— The task —
Reproduce the passage of the yacht manning discussion below verbatim, from "Just got back" to "two get you.".

— Supplied text —
------

Just got back from an amazing shopping trip in France and Italy. We are looking at 86-100' flybridge motoryachts. All are 6-10 years old, flagged, and classed. I believe the boats up to 90' claim to have a less than 24m waterline. I'm told there are increased manning and saftey requirements for boats over 24m imposed by the flag state and as outline in the Large Yacht Code 2/3. However I'm not finding specific examples. Cayman refers to filling out a form to get a safe manning doc.. What are some examples of changes once you go past 24m? Personally, the 82-88 boats ( <24m waterline) all have 2 crew and 2 bath, but you are crawling through a hatch. Big step up in crew space once you a go 10' more. The goal is to charter a bit when we are not using it. ( commercially registered). Appreciate the input and learning what pains an extra meter or two get you.
Some of this might be of interest if you plan on running a commercial yacht in addition to the Large* Yacht Code of which you are already aware. http://www.dohle-yachts.com/assets/pdfs/MLC/MLCBooklet2013Web1.pdf http://www.******************/business/20625/-superyachts-under-500gt-to-comply-with-mlc.html With apologies to those with an enhanced sensitivity to size and tonnage references.

------

— Supplied information —
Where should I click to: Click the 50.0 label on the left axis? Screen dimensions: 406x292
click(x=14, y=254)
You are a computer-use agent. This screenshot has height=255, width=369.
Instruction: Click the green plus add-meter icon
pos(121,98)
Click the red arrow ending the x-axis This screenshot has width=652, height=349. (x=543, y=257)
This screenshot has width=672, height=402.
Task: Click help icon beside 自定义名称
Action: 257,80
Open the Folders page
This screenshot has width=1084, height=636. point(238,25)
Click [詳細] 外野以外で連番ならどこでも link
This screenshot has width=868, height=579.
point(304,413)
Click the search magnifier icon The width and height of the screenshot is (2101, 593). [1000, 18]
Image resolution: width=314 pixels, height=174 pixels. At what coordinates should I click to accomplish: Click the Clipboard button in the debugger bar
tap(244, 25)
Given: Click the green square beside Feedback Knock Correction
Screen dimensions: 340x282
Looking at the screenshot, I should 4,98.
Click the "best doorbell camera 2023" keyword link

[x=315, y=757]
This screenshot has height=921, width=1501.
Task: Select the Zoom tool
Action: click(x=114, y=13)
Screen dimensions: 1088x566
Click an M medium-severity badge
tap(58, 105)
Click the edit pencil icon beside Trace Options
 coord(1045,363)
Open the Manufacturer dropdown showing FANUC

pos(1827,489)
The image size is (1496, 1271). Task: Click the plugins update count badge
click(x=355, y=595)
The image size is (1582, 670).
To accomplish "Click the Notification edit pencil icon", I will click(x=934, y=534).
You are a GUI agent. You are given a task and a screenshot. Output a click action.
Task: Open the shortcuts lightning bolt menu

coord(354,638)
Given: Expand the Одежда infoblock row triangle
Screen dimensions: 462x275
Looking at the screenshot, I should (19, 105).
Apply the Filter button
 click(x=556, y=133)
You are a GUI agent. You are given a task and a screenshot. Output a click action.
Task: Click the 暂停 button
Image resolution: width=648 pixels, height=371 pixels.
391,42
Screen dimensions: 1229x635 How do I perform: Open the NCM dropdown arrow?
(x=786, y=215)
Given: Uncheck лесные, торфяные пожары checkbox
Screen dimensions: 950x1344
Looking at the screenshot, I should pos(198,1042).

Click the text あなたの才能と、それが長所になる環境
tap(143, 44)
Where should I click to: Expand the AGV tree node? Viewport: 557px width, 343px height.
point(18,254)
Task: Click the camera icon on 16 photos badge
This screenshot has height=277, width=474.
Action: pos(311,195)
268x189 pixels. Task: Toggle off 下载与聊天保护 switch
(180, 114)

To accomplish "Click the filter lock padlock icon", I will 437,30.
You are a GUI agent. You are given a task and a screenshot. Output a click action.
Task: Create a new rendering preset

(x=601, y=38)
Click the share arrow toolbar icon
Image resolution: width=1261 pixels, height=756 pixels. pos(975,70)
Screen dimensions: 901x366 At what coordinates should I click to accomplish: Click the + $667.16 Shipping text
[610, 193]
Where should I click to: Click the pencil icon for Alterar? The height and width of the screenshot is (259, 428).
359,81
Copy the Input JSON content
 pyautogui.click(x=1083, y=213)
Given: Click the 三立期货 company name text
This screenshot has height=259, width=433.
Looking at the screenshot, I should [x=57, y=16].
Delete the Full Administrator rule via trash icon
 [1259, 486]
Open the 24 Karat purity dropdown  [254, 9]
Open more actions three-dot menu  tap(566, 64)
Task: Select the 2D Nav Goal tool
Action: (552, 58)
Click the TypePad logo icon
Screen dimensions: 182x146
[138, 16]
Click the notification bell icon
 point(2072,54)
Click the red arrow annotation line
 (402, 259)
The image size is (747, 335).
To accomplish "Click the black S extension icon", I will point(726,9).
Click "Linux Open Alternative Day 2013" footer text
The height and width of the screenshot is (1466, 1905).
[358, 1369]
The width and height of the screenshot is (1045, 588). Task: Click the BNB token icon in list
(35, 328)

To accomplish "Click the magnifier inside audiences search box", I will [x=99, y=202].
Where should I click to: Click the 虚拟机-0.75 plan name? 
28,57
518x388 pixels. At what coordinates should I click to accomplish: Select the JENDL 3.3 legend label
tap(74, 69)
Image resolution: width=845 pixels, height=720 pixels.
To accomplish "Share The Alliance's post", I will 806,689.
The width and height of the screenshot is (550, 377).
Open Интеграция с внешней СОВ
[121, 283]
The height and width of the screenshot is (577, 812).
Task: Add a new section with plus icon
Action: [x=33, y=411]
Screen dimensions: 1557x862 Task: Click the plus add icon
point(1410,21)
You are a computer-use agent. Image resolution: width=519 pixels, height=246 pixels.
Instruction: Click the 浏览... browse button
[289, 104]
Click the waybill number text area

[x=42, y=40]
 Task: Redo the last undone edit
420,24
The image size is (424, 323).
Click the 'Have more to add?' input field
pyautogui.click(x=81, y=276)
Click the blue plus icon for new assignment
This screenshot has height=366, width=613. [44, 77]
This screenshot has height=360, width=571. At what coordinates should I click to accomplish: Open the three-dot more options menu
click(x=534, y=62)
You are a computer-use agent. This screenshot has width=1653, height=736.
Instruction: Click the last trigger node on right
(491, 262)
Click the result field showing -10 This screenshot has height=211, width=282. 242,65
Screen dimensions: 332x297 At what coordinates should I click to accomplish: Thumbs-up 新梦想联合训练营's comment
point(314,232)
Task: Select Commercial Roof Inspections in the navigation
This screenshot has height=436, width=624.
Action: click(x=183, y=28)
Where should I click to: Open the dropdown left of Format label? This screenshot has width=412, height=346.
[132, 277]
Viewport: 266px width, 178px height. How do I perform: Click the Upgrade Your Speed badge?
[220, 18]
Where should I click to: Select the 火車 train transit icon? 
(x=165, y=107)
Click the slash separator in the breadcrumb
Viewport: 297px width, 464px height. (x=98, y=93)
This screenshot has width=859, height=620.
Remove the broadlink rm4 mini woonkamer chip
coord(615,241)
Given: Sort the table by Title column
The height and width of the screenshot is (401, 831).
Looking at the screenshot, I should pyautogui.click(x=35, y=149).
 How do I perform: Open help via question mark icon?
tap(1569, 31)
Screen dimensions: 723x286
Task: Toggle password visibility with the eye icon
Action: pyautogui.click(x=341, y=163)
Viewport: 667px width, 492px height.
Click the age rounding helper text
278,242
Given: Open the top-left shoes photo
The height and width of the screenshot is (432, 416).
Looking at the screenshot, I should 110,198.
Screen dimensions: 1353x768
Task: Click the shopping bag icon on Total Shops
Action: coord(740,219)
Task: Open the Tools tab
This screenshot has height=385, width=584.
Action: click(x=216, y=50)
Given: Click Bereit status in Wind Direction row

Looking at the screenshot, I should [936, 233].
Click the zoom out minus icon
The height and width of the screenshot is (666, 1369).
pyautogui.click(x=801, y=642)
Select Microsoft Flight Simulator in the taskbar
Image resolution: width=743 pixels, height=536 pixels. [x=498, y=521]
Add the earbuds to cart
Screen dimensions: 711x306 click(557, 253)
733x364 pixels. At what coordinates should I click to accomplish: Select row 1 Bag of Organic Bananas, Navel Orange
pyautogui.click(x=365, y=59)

------

— Solution —
Just got back from an amazing shopping trip in France and Italy. We are looking at 86-100' flybridge motoryachts. All are 6-10 years old, flagged, and classed. I believe the boats up to 90' claim to have a less than 24m waterline. I'm told there are increased manning and saftey requirements for boats over 24m imposed by the flag state and as outline in the Large Yacht Code 2/3. However I'm not finding specific examples. Cayman refers to filling out a form to get a safe manning doc.. What are some examples of changes once you go past 24m? Personally, the 82-88 boats ( <24m waterline) all have 2 crew and 2 bath, but you are crawling through a hatch. Big step up in crew space once you a go 10' more. The goal is to charter a bit when we are not using it. ( commercially registered). Appreciate the input and learning what pains an extra meter or two get you.